PANERA'S BROCCOLI CHEESE SOUP (modified by Wendy Demandante)

                 I steam the broccoli in the microwave. The soup thickens in the refrigerator and 

                 then may seem too thick. It can be thinned with stock if desired, but I find that, 

                 once heated, the consistency is just right.

          Panera’s  Broccoli Cheese  Soup

(modified by Wendy Demandante)

Serves 10

 

 

8 tablespoons butter, divided

1 onion, chopped

½ cup all-purpose flour

1 quart half-and-half at room temperature

2 quarts chicken or vegetable stock

2 ½ pounds broccoli, roughly cut and steamed

1 pound carrots, finely grated

1 pound sharp Cheddar cheese, grated

½ teaspoon freshly ground nutmeg

                       Salt and freshly ground pepper, to taste

 

 

1.  Melt 2 tablespoons butter in sauté pan. Sauté onion in melted butter until soft; set aside.

2.  Melt remaining 6 tablespoons butter in 8-quart pot. Add flour and whisk over medium heat for about 3 minutes.

3.  Slowly add half-and-half, whisking constantly.

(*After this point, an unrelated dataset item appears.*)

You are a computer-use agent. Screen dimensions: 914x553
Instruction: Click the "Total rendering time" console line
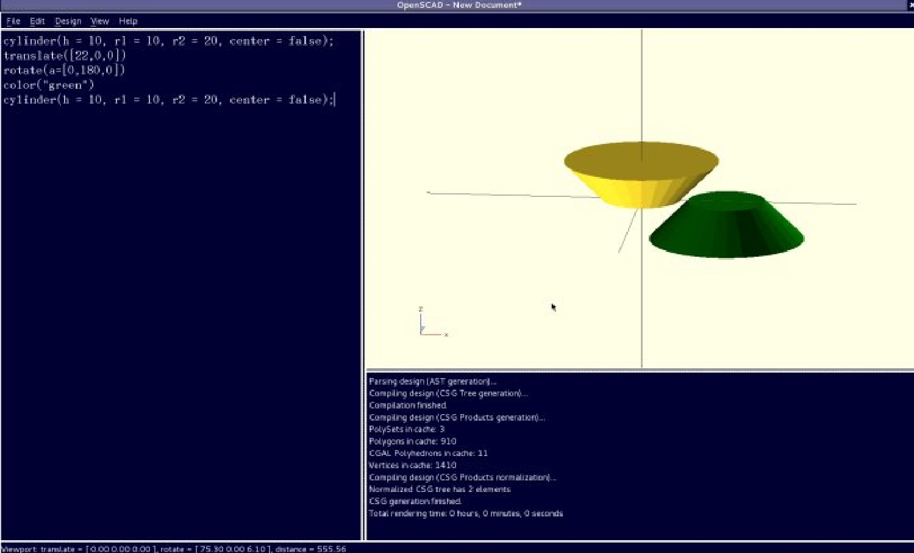(465, 513)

4.  Add stock, whisking until combined.

5.  Simmer for 15 minutes, stirring occasionally.

6.  Add the broccoli, carrots, and reserved onion. Cook over low heat until vegetables are tender, about 20 minutes.

7.  Blend, preferably with immersible blender, leaving some pieces of broccoli intact.

8.  Add cheese and stir over medium-low heat until cheese is melted.

9. Stir in nutmeg as well as salt and pepper to taste.